An introduction to building graphical user interfaces (GUIs) with PyQt5. This expansive section covers creating basic windows, adding text labels, displaying images using QPixmap, and organizing widgets with vertical, horizontal, and grid layouts (QVBoxLayout, QHBoxLayout, QGridLayout). It also details setting window titles, geometry, and icons for a well-structured interface.
Further PyQt5 GUI development, focusing on interactive elements: creating and handling QPushButtons (connecting signals to slots, enabling/disabling), QCheckBoxes (managing checked states), QRadioButtons (grouping and determining selection), and QLineEdit widgets (text input and retrieval). This portion also provides an in-depth explanation of setting dynamic stylesheets with CSS-like properties for individual widgets or entire classes, including selectors and pseudo-classes for advanced styling.
Build a functional digital clock widget using PyQt5, incorporating QTimer for updating time every second, QTime for time tracking, and custom fonts for aesthetic appeal.

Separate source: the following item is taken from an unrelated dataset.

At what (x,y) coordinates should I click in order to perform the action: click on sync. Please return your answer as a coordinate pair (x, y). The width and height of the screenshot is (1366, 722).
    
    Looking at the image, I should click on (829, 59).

This is followed by the creation of a sophisticated stopwatch program, detailing the implementation of start, stop, and reset functionalities with precise time formatting and responsive button interactions.
The culminating project: a real-time weather application built with PyQt5. This comprehensive segment walks through integrating external APIs (OpenWeatherMap) to fetch weather data, handling API keys, parsing JSON responses, performing temperature conversions (Kelvin to Celsius/Fahrenheit), and dynamically updating GUI elements (temperature, weather description, emojis) based on the retrieved data. It also emphasizes robust error handling for API requests and input validation for a user-friendly experience.